Collected data entries
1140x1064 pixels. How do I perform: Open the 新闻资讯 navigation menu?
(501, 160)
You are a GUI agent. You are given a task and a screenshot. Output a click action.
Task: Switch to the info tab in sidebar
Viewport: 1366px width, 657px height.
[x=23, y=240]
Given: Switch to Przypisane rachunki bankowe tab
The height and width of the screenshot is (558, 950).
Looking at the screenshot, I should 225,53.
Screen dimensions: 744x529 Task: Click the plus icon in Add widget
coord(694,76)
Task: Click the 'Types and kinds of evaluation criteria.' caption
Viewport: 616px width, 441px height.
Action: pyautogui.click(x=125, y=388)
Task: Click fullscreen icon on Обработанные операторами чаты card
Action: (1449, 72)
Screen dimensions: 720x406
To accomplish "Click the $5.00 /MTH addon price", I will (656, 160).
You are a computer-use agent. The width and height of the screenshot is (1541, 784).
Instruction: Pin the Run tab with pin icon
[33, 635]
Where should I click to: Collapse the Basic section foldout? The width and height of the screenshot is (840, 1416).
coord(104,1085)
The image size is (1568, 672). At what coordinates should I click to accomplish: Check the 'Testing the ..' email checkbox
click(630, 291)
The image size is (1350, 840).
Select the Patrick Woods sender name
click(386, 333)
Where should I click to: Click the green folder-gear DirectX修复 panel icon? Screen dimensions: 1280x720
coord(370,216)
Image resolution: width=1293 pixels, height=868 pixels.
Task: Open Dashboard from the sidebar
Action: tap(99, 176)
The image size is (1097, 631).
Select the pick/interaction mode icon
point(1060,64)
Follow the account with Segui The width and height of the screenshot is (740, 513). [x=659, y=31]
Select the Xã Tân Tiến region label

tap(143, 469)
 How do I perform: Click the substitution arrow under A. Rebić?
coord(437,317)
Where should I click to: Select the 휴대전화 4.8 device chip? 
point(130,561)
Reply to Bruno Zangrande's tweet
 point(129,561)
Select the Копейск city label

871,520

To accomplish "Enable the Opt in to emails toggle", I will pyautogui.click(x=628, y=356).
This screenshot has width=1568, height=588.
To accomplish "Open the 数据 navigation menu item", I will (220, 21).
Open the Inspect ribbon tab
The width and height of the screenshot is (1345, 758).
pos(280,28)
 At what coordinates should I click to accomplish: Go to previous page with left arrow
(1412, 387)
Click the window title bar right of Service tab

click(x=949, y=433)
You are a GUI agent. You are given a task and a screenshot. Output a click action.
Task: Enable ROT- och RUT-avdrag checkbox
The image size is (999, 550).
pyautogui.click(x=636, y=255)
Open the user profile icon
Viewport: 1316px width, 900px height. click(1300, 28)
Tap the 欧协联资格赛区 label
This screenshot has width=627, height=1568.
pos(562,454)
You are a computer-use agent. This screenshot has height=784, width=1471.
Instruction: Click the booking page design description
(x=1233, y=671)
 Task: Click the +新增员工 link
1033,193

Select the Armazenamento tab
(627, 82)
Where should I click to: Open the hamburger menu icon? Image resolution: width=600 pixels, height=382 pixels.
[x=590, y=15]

◆ **Exercise**
An exact, complete copy of the lines above from the one with "This screenshot has width=1568, height=588." through the one with "Task: Enable ROT- och RUT-avdrag checkbox" is the whole answer.

◆ **Exercise response**
This screenshot has width=1568, height=588.
To accomplish "Open the 数据 navigation menu item", I will (220, 21).
Open the Inspect ribbon tab
The width and height of the screenshot is (1345, 758).
pos(280,28)
 At what coordinates should I click to accomplish: Go to previous page with left arrow
(1412, 387)
Click the window title bar right of Service tab

click(x=949, y=433)
You are a GUI agent. You are given a task and a screenshot. Output a click action.
Task: Enable ROT- och RUT-avdrag checkbox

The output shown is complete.